Document extract:
Stuart - yes, you're Scribd post is interesting. It reinforces what Clay Shirky was saying in 2003 about why micropayments would fail (http://www.shirky.com/writings/fame_vs_fortune.html). He followed this up recently, concluding that in a digital age creators would need "to decide between going for audience size (fame) or restricting and charging for access (fortune), and that the desire for fame, no longer tempered by reproduction costs, would generally win out." (http://many.corante.com/archives/2007/04/25/sorry_wrong_number_mccloud_abandons_micropayments.php)
Martin

Doug Clow

Martin, I think you're right that "music has been the one industry that has really struggled with this desire for content to be liberated." The looming battle is for video content, and there the signs are that the video content owners are being just as ham-fisted as the audio ones. Even the organisations who you might expect to Do The Right Thing here are armlocked in to Getting It Wrong. Witness the outrage of the BBC's DRM solution (for stuff the licence-fee payers have already paid for!) and the disastrous car-crash that Google Video is turning in to (denying people the right to watch stuff they've already paid for!).

It's worth remembering that the full Stewart Brand information-is-free quote is:

"On the one hand information wants to be expensive, because it's so valuable. The right information in the right place just changes your life. On the other hand, information wants to be free, because the cost of getting it out is getting lower and lower all the time. So you have these two fighting against each other."

I reckon the battle's not even fully joined yet in video.

simonfj

That's very Cartesian of you. (from seely brown's OpenLearn conference keynote)

If we were more Atelian we might say, "Digital content wants to be free, and will aggregate between the paths of it's greatest communication." (OK it's not good, but something like that).

I get surprized by people treating 'content' as something which precludes its communication, and the communication derived from it. You have UK Idol over there don't you? So yu can see the broadcast model = wrapping ads around (mostly) crap. And you will have noticed how many pennies the voting generates. (Interactive? Yeah right.)

Information supplied:
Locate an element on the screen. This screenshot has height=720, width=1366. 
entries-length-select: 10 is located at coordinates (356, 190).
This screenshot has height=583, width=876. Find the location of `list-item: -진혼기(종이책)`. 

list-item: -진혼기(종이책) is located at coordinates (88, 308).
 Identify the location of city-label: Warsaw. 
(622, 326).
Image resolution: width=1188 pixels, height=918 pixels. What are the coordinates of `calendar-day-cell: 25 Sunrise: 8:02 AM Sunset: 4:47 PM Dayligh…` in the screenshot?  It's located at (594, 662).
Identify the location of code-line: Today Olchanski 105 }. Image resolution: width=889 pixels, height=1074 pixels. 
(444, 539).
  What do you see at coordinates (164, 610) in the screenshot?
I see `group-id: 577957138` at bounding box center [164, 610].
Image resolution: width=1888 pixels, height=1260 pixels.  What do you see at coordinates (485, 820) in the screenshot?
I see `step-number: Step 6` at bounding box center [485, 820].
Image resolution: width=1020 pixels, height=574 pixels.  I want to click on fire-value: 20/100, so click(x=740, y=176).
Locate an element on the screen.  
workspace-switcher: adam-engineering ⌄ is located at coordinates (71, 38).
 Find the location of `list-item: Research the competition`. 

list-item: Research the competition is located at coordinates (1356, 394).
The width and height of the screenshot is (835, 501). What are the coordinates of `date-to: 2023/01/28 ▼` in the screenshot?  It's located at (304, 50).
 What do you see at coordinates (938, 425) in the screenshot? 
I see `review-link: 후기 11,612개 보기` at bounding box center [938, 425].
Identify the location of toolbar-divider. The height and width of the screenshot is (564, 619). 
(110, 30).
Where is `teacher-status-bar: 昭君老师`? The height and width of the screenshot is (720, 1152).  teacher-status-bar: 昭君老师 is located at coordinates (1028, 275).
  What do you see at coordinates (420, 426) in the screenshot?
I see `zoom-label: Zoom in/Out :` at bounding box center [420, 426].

Complete the following:
[A] In the comment thread about free digital content, which two organizations does Doug Clow name as getting video content wrong?
[B] Pick up the comment thread about whether digital content wants to be free and continue it from its final sentence.

Answers to the tasks:
[A] The BBC, with its DRM solution, and Google Video.

[B]
We are watching (and contributing to) the convergence of the two models. So depending on which end 'the ínitial outsiders' are coming from, they are either a Simon Gallagher (Idol's privately interested broadcasting founder) or Jimbo Wales (Wikipedia's publicly interested interactive founder). The archetypes are pretty clear.

The internet might be "a matter transporter for digital content", but its where things are cached, where the libraries of common content packets stick as they REpass through nodes, which defines where content is (economically) transponded from/to (between TCP/IP networks).

I do like your 5 steps. If we generalized a bit more, it sounds like 'the five steps of Innovation', although "än initial outsider breaks down the barriers" might become "someone finds a way to make money, both going (broadcast) and coming (it's response)".

So how should we refer to this convergence? "The bundling of the economics of information with its related communication" or "the bundling of the economics of communication with its related information?" Depends whether one is coming or going I guess.

Hopefully, sometime in the (far) future we can expect to see a more seamless, and a more balanced, approach between (say) a BBC/OU programme and its related Lab/Learning/ (communicating) space. Of course this will depend on what archetypes exist in our public institutions. It also depends on long it takes public networks managers to reconfigure (portions of) their networks from a client/server model to a P2P model, so 'their' members can (economically) share transponding points. i.e. interactive libraries/communication tools.

Until then, we'll just to duplicate the same discussion across a thousand blogs.